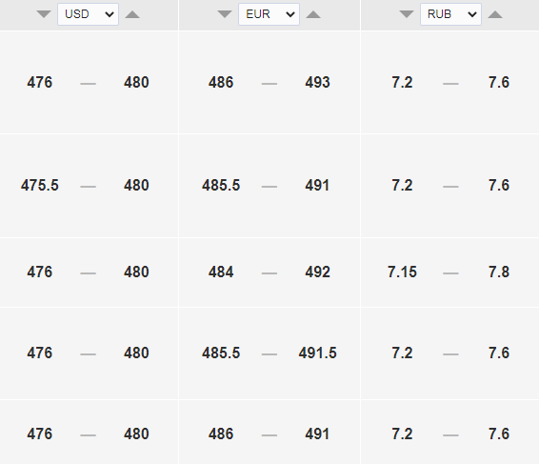The width and height of the screenshot is (539, 464).
Task: Select the 491 EUR sell rate in second row
Action: point(318,186)
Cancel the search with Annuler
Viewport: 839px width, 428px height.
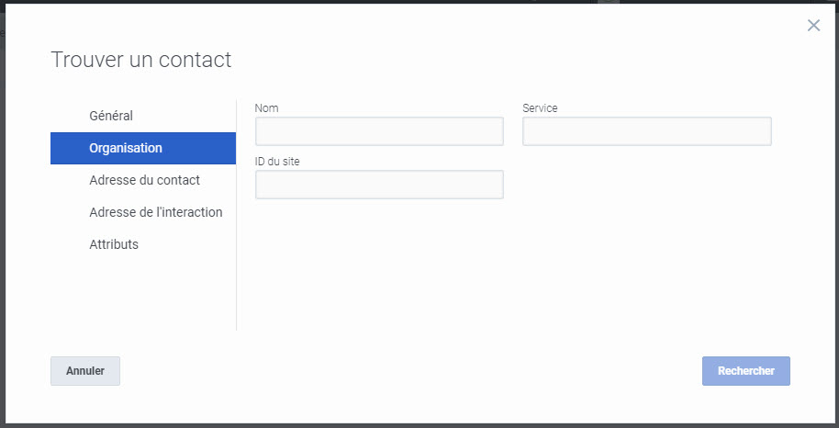pyautogui.click(x=85, y=371)
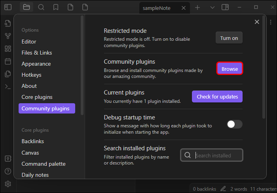Open the search magnifier in top bar
Viewport: 277px width, 193px height.
41,7
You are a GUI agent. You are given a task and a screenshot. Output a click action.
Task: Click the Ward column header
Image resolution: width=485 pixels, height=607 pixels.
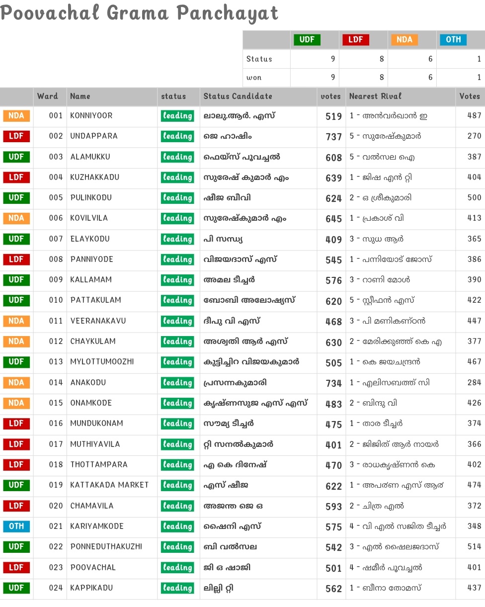coord(48,96)
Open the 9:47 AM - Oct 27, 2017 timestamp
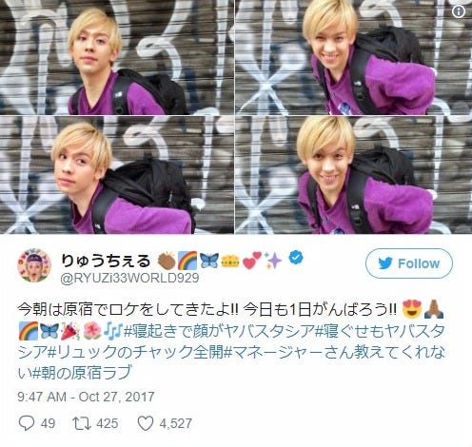The width and height of the screenshot is (472, 447). [86, 397]
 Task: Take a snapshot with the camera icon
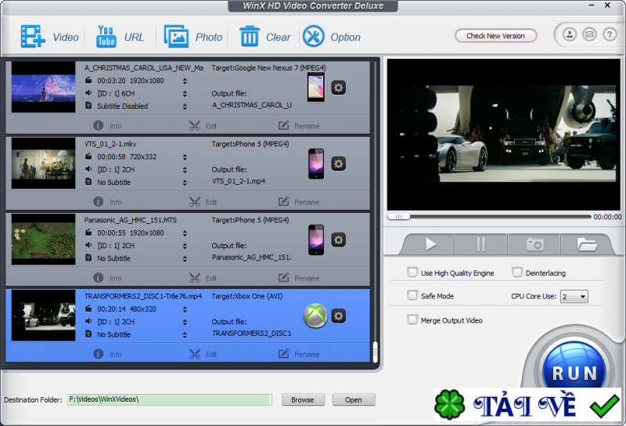(534, 244)
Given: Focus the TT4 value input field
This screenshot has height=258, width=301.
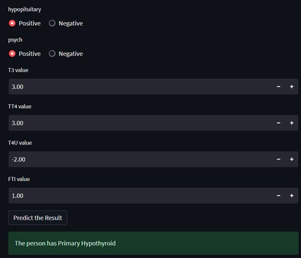Looking at the screenshot, I should point(140,123).
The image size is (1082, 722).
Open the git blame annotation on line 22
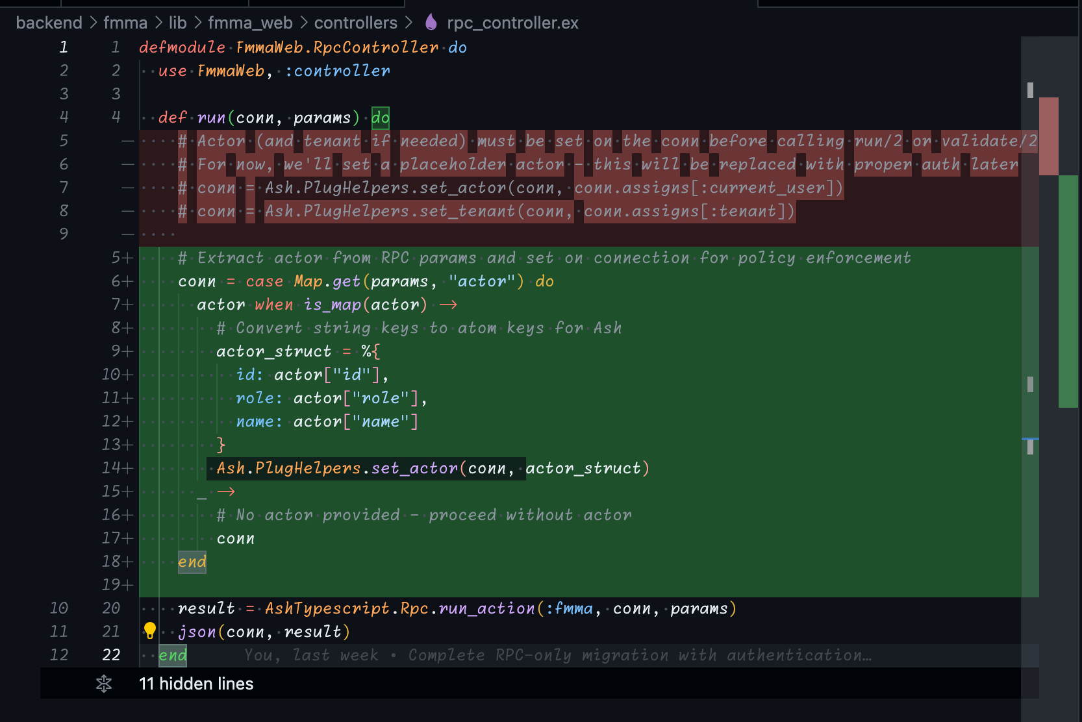coord(557,655)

_Task_. Give again the stretch of lines above from the one with "Cancel the search with Annuler" through the one with "Given: Focus the TT4 value input field", both ends kept, and copy no pictures.

_Reply to the exercise_.
Cancel the search with Annuler
Viewport: 839px width, 428px height.
pyautogui.click(x=85, y=371)
Open the search magnifier in top bar
Viewport: 277px width, 193px height.
41,7
You are a GUI agent. You are given a task and a screenshot. Output a click action.
Task: Click the Ward column header
Image resolution: width=485 pixels, height=607 pixels.
coord(48,96)
Open the 9:47 AM - Oct 27, 2017 timestamp
The width and height of the screenshot is (472, 447). [86, 397]
 Task: Take a snapshot with the camera icon
(534, 244)
Given: Focus the TT4 value input field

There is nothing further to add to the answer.